Causal attribution, An inference about what caused a person’s behaviour.
Covariation principle, the idea that behaviour should be attributed to potential causes that occur
along with the observed behaviour.
Situational attributions, Attributions that explain someone’s behaviour in terms of the circumstances
rather than aspects of the person.
Dispositional attributions, Attributions that explain someone’s behaviours in terms of factors
internal to the person, such as traits or preferences.
Individualistic cultures, Cultures in which people are considered fundamentally independent and
which value standing out by achieving private goals.
Collectivistic cultures, Cultures in which people are considered fundamentally interdependent and
which emphasize obligations within one’s family and immediate community.

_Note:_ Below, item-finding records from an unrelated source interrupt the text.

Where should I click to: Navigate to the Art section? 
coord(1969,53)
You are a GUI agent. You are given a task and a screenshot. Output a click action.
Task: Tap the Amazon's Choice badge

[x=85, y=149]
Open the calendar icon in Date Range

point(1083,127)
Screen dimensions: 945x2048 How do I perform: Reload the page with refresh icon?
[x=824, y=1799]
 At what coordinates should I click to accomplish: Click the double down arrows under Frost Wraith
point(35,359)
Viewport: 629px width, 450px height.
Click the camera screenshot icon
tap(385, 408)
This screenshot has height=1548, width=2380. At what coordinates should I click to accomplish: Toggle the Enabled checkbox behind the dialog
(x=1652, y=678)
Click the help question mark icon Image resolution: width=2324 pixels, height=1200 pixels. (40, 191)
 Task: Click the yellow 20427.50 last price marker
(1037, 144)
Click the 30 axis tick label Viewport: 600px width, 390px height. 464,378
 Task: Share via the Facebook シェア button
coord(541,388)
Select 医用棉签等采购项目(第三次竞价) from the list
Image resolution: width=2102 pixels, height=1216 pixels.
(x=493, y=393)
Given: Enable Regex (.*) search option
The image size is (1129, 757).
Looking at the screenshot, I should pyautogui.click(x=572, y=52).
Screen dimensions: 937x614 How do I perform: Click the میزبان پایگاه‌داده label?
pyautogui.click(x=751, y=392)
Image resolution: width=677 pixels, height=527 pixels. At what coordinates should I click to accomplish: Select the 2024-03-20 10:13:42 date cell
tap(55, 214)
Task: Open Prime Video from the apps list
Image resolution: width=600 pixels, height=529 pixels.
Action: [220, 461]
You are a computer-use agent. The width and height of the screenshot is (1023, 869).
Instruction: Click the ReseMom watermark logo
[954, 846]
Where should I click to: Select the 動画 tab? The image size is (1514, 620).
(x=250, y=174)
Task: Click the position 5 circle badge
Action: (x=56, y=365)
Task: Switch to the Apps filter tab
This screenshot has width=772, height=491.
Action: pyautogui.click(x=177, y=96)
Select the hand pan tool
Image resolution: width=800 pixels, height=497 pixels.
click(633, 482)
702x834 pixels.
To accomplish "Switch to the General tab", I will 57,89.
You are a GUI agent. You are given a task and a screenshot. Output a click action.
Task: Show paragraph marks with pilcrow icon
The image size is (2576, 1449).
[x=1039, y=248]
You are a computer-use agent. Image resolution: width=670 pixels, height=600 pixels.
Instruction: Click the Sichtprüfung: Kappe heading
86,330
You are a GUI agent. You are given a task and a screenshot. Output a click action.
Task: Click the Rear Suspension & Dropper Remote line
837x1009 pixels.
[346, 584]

Fundamental attribution error, The tendency to attribute behaviours to a person’s internal qualities
while underestimating situational influences.
Implicit theories of personality, Beliefs about what kinds of behaviours are associated with
particular traits and which traits usually go together; used to develop expectations about people’s
behaviour.
Explanatory style, A person’s habitual way of explaining events, typically assessed along three
dimensions: internal/external, stable/unstable and global/specific.
Consensus, A type of covariation information: what most people would do in a given situation; that
is, whether most people would behave the same way, or few or no people would behave that way.
Distinctiveness, A type of covariation information: what an individual does in different situations;
that is, whether the behaviour is unique to a particular situation, or occurs in all situations.
Consistency, A type of covariation information: what an individual does in a given situation on
different occasions; that is, whether next time, the person would behave the same or differently.
Discounting principle, The idea that people should assign reduced weight to a particular cause of
behaviour if other plausible caused might have produced it.
Augmentation principle, The idea that people should assign greater weight to a particular cause of
behaviour if other causes are present that normally would produce a different outcome.
Emotional amplification, An increase in emotional reaction to an event that is proportional to how
easy it is to imagine the even not happening.
Self-serving attributional bias, Then tendency to attribute failure and other bad events to external
circumstances, and to attribute success and other good events to oneself.
Actor-observer difference, A difference in attribution on who is making the causal assessment: the
actor(wo is relatively inclined to make situational attributions) or the observer(who is relatively
inclined to make dispositional attributions).